189. According to the report, police forces and law enforcement
agencies were responsible for acquiring ninety-three percent of the total
number of items of data in 2016, six percent was acquired by intelligence
services and the remaining one percent was acquired by other public
authorities, including local authorities. Fifty percent of the data acquired
was subscriber information, forty-eight percent was traffic data and
two percent service use information. Most of the acquired items of data
(eighty-one percent) related to telephony, such as landlines or mobile
phones. Internet identifiers, for example email or IP addresses, accounted
for fifteen percent of the acquired data and two percent of requests were
related to postal identifiers.
190. With regard to the purpose of the request, eighty-three percent of
the items of data were acquired for the purpose of preventing or detecting
crime or preventing disorder; eleven percent were acquired for the purpose
of preventing death or injury or damage to a person’s mental health, or of
mitigating any injury or damage to a person’s physical or mental health; and
six percent were acquired in the interests of national security.

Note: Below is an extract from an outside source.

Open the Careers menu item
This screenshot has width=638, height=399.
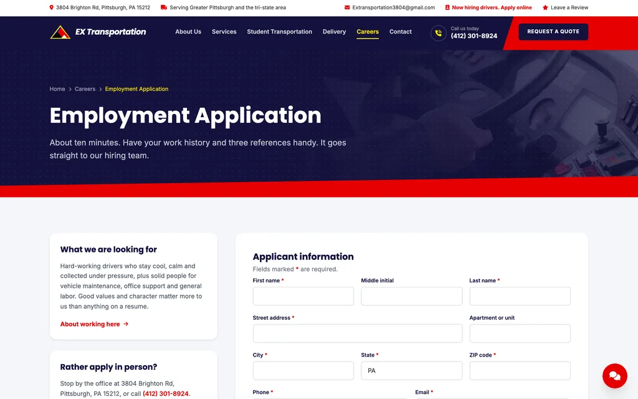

191. Furthermore, approximately seventy percent of data requests were
for data less than three months old, twenty-five percent aged between three
months and one year, and six percent for data over twelve months old.

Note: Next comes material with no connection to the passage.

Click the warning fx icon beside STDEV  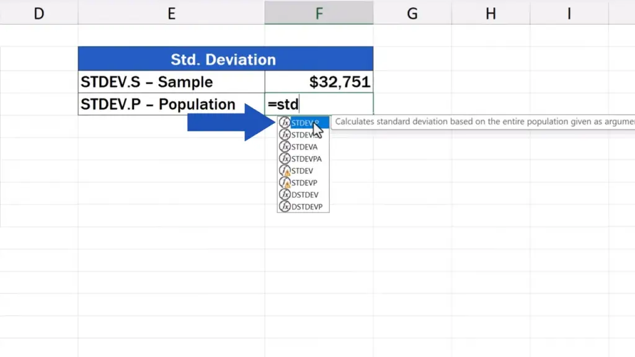[285, 170]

Eighty-one percent of the requests required data for a communications
address for periods of three months or less (for example, three months of
incoming and outgoing call data for a communications address). Twentyfive percent of all requests were for data relating to a period of less than one
day.
192. Twenty-seven percent of submitted applications were returned to
the applicant by the Single Point of Contact (“SPoC”) for development and
a further five percent were declined by the SPoC. Reasons for refusing data
applications included: lack of clarity; failure to link the crime to the
communications address; and insufficient justification for collateral
intrusion. Four percent of submitted applications were returned to applicants
by designated persons for further development and one percent was
rejected. The main reason for designated persons returning or rejecting
applications was that they were not satisfied with the necessity or
proportionality justifications given (fifty-two percent). A significant number
of applications were returned because designated persons were not satisfied
with the overall quality or clarity of the application (twenty-one percent).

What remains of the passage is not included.